Causal association between inflammatory bowel disease and type 2 diabetes: a bidirectional two-sample Mendelian randomization study

Abstract

Abstract Background Previous observational studies have shown a paradoxical association between inflammatory bowel disease (IBD) and type 2 diabetes (T2DM), and the causal relationship between the two is unclear. Using a bidirectional two-sample Mendelian randomization (MR), we explored the causal connection between IBD and T2DM. Methods We obtained the datasets of IBD, UC, CD and T2DM from IEU genome-wide association study (GWAS) summary statistics and extracted genetic variants as instrumental variables for bidirectional two-sample MR. The main MR analysis methods are Inverse-variance weighted. Mendelian randomization-Egger (MR-Egger) and the weighted median as a complementary MR analysis method. Finally, heterogeneity tests, horizontal multiple validity tests, and the leave-one-out sensitivity analysis were used to evaluate the robustness of the study results.

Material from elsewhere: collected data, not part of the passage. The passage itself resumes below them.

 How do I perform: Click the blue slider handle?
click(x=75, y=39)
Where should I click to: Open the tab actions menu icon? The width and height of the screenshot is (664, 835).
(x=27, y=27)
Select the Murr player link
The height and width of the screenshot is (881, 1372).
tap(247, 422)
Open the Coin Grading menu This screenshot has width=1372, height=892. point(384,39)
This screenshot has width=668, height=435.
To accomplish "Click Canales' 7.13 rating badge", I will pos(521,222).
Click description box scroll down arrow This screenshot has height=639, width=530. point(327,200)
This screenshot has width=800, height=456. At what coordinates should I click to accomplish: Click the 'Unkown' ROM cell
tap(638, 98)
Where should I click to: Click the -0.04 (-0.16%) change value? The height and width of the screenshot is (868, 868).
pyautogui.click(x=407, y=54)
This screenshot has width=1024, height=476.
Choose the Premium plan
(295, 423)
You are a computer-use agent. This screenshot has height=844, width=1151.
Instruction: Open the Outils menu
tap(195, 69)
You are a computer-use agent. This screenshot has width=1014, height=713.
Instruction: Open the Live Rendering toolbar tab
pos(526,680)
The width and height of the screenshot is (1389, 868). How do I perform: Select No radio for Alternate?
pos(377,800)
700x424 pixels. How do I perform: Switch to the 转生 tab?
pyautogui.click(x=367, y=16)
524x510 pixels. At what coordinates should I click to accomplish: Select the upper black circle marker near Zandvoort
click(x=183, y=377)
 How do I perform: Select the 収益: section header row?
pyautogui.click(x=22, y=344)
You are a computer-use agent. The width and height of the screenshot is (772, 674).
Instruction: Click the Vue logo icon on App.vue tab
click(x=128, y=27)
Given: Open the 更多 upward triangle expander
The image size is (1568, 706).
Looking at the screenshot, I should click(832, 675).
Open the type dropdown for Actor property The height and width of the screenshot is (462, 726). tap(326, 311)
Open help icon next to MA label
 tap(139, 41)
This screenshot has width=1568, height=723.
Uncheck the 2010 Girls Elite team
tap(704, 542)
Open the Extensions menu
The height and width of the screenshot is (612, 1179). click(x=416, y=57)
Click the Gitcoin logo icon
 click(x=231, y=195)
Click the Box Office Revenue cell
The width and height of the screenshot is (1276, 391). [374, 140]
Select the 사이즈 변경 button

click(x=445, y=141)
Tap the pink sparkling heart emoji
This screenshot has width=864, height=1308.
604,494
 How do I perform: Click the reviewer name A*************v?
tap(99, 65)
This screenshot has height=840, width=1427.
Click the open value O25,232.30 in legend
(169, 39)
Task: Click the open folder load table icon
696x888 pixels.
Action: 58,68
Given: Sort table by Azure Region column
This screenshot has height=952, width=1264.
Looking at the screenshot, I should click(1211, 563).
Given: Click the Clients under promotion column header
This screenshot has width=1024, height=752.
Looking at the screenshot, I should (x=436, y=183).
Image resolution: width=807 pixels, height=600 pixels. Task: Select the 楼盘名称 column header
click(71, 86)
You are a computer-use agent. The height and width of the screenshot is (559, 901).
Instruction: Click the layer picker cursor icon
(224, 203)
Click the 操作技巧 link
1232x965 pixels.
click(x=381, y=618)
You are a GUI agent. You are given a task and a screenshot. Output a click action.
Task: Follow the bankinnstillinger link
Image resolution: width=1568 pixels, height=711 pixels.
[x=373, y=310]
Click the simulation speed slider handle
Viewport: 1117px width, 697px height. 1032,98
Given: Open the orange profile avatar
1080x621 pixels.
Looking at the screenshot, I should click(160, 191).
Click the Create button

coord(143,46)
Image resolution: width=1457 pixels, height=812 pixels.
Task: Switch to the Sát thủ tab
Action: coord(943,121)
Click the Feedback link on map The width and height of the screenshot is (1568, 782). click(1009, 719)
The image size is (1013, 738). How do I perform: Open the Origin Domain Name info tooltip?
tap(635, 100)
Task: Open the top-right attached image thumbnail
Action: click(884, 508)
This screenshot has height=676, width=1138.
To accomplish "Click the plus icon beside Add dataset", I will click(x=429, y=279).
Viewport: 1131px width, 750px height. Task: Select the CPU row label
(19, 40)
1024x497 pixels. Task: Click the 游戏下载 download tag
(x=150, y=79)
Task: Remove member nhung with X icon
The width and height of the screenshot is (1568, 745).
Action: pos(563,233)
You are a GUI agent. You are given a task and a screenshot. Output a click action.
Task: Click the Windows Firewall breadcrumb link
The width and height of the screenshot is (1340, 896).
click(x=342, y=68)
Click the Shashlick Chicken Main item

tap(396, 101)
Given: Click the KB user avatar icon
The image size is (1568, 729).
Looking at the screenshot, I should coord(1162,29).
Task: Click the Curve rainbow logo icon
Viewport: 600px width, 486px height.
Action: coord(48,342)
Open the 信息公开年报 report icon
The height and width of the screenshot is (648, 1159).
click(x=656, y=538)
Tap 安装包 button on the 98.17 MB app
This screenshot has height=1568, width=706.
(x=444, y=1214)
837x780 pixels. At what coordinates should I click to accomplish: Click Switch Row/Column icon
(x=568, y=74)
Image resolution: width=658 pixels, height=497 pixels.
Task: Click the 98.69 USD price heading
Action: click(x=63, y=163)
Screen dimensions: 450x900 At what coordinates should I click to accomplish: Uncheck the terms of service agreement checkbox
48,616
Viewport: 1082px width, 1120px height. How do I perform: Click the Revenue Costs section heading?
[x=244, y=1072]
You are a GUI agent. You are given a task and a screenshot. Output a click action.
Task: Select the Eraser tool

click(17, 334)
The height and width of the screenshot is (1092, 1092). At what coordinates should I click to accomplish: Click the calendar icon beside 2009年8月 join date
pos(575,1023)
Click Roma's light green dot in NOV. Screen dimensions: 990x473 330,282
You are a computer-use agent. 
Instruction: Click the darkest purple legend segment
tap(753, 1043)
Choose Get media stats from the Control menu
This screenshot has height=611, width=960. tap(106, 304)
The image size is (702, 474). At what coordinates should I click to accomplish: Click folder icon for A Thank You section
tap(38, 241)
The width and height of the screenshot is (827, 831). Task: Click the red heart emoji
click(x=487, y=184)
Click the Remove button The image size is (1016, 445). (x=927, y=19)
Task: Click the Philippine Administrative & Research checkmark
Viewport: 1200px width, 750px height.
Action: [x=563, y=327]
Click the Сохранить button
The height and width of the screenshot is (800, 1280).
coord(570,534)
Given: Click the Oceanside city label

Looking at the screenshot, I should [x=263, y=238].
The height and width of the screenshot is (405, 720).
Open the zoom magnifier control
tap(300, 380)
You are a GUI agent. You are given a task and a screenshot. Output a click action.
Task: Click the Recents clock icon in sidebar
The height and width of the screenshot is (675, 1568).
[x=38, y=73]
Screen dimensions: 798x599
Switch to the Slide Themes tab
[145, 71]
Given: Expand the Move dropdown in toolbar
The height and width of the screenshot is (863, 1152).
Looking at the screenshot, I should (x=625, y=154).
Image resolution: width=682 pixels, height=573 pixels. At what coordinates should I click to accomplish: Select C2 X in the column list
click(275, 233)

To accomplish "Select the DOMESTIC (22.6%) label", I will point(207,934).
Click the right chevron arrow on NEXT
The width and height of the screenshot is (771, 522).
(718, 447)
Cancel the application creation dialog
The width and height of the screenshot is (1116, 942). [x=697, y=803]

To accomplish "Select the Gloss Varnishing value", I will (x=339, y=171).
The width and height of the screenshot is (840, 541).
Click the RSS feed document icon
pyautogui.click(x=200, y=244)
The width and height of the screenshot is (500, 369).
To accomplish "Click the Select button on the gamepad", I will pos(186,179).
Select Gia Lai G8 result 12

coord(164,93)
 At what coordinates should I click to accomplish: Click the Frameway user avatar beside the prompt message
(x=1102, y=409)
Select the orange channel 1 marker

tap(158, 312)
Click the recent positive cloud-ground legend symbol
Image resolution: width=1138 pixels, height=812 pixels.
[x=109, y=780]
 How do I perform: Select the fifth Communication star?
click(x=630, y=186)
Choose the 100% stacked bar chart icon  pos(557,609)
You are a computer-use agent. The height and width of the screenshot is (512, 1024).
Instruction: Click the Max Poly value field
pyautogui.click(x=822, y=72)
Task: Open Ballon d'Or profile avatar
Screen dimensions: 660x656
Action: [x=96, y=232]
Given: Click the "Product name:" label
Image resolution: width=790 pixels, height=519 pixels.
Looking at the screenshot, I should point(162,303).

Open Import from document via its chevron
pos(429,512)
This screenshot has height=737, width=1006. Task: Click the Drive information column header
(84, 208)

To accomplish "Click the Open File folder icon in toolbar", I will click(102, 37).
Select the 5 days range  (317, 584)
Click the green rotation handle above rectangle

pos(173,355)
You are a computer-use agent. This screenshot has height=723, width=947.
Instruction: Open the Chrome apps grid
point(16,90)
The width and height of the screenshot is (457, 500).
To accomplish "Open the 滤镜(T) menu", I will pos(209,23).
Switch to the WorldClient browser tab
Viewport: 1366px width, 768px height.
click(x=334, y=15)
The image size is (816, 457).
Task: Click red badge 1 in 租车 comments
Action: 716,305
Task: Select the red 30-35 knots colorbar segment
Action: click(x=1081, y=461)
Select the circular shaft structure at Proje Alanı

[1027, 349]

Results MR analysis results showed no causal connection between IBD (IVW OR = 1.017, 95%CI 0.981–1.053, p = 0.361), ulcerative colitis (UC) (IVW OR = 0.997, 95%CI 0.964–1.031, p = 0.864), Crohn’s disease (CD) (IVW OR = 1.018, 95%CI 0.986–1.052, p = 0.27) and T2DM. In addition, the results of the reverse MR analysis revealed no proof to support the risk of T2DM with the development of IBD (IVW OR = 1.049, 95%CI 0.898–1.225, p = 0.544), UC (IVW OR = 0.945, 95%CI 0.801–1.115, p = 0.501), and CD (IVW OR = 1.085, 95%CI 0.928–1.27, p = 0.307). Similar results were obtained for the complementary MR analysis method. The SNPs used in this study exhibited no conspicuous horizontal pleiotropy, and sensitivity analysis showed the robustness of the findings. Conclusion Our bidirectional two-sample MR results showed no evidence to support a causal connection between IBD, UC, CD and T2DM in the European population.